━━ Given text ━━
Machinery and Preventing Amputations: Specific Machine Hazards Part 1

8,450 known non-fatal amputation cases (involving days away from work) occurred in 2005 for all of private industry. The most prevalent injury source was, by far, machinery, which accounted for approximately 60% (5,080 instances) of the amputation cases. The machinery listed here cause  amputation injuries, and appropriate safeguarding and hazardous energy control (lockout/tagout) methods are addressed in this section.

Employers need to consult the OSHA standard for specific machinery to ensure compliance with all requirements. For other types of hazardous sources of injury, see Appendix B.

Machinery Associated with Amputations

  1. Mechanical Power Presses
  2. Power Press Brakes
  3. Powered and Non-Powered Conveyors
  4. Printing Presses
  5. Roll-Forming and Roll-Bending Machines
  6. Shearing Machines
  7. Food Slicers
  8. Meat Grinders
  9. Meat-Cutting Band Saws
  10. Drill Presses
  11. Milling Machines
  12. Grinding Machines
  13. Slitters

Hazards of Mechanical Power Presses

Although there are three major types of power presses—mechanical, hydraulic, and pneumatic— the machinery that accounts for a large number of workplace amputations are mechanical power presses.

In mechanical power presses, tools or dies are mounted on a slide, or ram, which operates in a controlled, reciprocating motion toward and away from the stationary bed or anvil containing the lower die. When the upper and lower dies press together – to punch, shear or form – the workpiece, the desired piece is produced. Once the downstroke is completed, the re-formed work-piece is removed either automatically or manually, a new work-piece is fed into the die, and the process is repeated. (See Figure 23.)

Part Revolution Mechanical Power Press with a Two-Hand Control

Controls for Machines with Clutches

Certain machines can be categorized based on the type of clutch they use—full-revolution or part-revolution. Differing modes of operation for
these two clutches determine the type of guarding that can be used.

Full-revolution clutches, once activated, complete a full cycle of the slide (lowering and raising of the slide) before stopping at dead center and cannot be disengaged until the cycle is complete.

So, presence-sensing devices will not work and operators must be protected during the entire press operating cycle. For example, properly applied barrier guards or two-hand trip devices that are installed at a safe distance from the hazard area may be used.

Machines incorporating full-revolution clutches, such as mechanical power presses, must also incorporate a single-stroke device and anti-repeat feature.

The majority of part-revolution presses are air clutch and brake. They are designed to trap air in a chamber or tube. When the compressed air is put into these chambers, the clutch is engaged, the brake disengaged and the press makes a single stroke. To stop the press, the
reverse takes place. Thus, the part-revolution clutch can be disengaged at any time during the cycle to stop the cycle before it completes the downstroke.
━━━
━━ Source material ━━
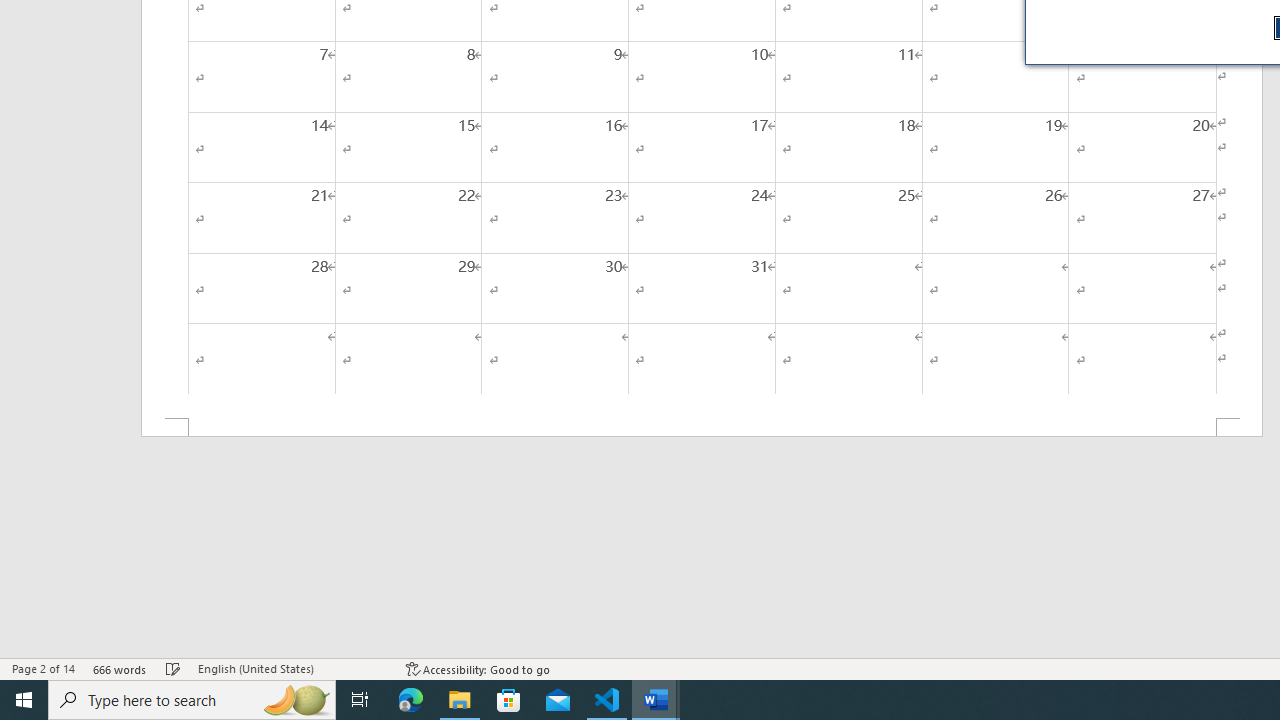
File Explorer - 1 running window (460, 699)
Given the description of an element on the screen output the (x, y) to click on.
━━━
▶ **Written task A**
From the text on machinery and amputations, list the three major types of power presses.
▶ **Written task B**
Using the text on machinery and amputations, decide whether each statement agrees with it. Answer yes or no, and quote the words that decide it. (i) Machinery accounted for about 60% of the amputation cases. (ii) Presence-sensing devices can protect operators of presses with full-revolution clutches. (iii) A part-revolution clutch can be disengaged at any point in the cycle.

▶ **Problem solution A**
Mechanical, hydraulic, and pneumatic.

▶ **Problem solution B**
(i) Yes: "which accounted for approximately 60% (5,080 instances) of the amputation cases"
(ii) No: "So, presence-sensing devices will not work"
(iii) Yes: "the part-revolution clutch can be disengaged at any time during the cycle"